Publicada em: 28/02/2013 - 233 visualizações

Salas de parto poderão contar com médicos e enfermeiros especializados em reanimação neonatal

Salas de parto poderão contar com médicos e enfermeiros especializados em reanimação neonatal (28/02/2013 00:00:00)
  •      Cerca de 25 mil bebês nascem ao ano no Brasil com menos de 2,5 kg e exigem assistência especial durante o parto. Em cada dez recém-nascidos, um necessita de ventilação no primeiro minuto de vida. Entre 2005 e 2010 foram registrados 15...
 
     Cerca de 25 mil bebês nascem ao ano no Brasil com menos de 2,5 kg e exigem assistência especial durante o parto. Em cada dez recém-nascidos, um necessita de ventilação no primeiro minuto de vida. Entre 2005 e 2010 foram registrados 15 óbitos por dia por causas associadas à asfixia perinatal. Os dados foram divulgados pelo vereador e médico Antônio Aguiar (PMDB) durante apresentação do projeto de lei que obriga a manutenção de profissionais habilitados em reanimação neonatal na sala de parto de hospitais, maternidades, clínicas e unidades do Sistema Único de Saúde(SUS). A expectativa do autor é pela aprovação e sanção da matéria considerando o seu alcance. “Trata-se de uma questão de salvar vidas. A mulher e o recém-nascido têm direito ao atendimento adequado”, enfatizou.

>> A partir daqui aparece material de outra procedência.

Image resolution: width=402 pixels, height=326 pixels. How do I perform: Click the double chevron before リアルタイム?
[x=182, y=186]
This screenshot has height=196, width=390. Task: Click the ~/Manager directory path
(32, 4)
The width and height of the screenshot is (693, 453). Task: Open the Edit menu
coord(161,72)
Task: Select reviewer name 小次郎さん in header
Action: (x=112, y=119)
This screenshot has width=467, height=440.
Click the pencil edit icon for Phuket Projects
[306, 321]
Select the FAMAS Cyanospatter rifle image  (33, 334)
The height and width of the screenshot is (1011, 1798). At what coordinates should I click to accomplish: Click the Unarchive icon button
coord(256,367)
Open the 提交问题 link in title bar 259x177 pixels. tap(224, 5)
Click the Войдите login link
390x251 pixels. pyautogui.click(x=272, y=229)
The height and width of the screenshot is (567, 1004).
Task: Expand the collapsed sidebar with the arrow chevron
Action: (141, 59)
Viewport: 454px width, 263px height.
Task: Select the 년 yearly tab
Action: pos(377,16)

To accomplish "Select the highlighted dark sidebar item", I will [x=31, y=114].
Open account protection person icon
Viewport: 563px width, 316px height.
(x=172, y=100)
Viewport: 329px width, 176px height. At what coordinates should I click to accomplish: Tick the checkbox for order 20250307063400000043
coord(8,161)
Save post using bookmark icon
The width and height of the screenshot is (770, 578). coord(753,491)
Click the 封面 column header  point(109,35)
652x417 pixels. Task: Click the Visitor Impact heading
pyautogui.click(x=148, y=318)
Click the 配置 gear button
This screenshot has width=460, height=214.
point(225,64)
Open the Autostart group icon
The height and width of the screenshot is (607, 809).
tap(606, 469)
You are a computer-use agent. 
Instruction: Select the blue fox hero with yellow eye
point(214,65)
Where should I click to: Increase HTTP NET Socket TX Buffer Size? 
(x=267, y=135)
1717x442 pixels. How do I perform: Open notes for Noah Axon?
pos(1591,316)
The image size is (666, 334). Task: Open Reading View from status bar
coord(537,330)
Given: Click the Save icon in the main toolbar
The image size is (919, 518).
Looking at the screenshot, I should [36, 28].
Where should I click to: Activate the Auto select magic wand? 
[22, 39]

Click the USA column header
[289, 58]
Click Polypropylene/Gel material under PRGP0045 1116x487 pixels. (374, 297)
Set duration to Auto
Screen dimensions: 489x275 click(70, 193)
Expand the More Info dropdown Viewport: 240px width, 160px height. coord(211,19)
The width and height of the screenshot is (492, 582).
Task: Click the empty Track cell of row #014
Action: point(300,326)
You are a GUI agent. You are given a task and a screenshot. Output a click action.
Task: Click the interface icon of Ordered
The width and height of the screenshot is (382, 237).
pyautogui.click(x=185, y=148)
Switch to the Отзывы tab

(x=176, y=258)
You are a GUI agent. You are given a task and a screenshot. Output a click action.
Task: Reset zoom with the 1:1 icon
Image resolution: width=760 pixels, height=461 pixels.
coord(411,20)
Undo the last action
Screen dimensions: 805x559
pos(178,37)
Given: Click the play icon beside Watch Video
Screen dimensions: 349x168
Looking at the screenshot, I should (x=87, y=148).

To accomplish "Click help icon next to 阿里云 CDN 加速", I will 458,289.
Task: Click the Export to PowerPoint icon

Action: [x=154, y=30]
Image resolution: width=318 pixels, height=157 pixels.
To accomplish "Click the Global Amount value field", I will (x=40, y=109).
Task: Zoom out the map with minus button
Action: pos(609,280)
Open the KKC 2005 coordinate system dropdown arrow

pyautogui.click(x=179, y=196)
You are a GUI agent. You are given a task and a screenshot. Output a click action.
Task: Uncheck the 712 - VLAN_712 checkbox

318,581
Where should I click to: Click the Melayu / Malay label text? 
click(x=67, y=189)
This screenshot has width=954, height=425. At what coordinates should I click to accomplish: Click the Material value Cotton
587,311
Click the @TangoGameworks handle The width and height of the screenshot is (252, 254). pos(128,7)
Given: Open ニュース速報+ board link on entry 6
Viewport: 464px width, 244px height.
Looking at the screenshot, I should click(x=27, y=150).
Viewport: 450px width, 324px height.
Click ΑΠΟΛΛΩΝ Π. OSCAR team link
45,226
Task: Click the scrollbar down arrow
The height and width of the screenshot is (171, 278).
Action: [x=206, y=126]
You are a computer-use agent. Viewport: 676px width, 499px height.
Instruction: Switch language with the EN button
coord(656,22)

      Além de enfermeiros de nível superior, as equipes terão que manter pelo menos um médico em regime de plantão 24 horas. Os profissionais serão responsáveis pela reanimação, ventilação com reanimadores manuais, com balão ato inflável e máscara facial, intubação traqueal, massagem cardíaca e indicação e administração de medicações. “Procedimentos imprevisíveis ao nascimento devem ser executados exclusivamente por profissionais habilitados e treinados para maior segurança,” esclareceu.
      O atendimento será realizado por médicos e enfermeiros capacitados e treinados no município, com certificado da Sociedade Brasileira de Pediatria. A Secretaria Municipal de Saúde estabelecerá cronograma de implementação, parcerias e convênios em conjunto com a SBP e Sociedade Regional de Pediatria (SRP). Os custos com a capacitação e o treinamento serão das instituições de saúde. Os prestadores de serviço terão prazo de 120 dias, a partir do início da vigência da lei, para se adequarem.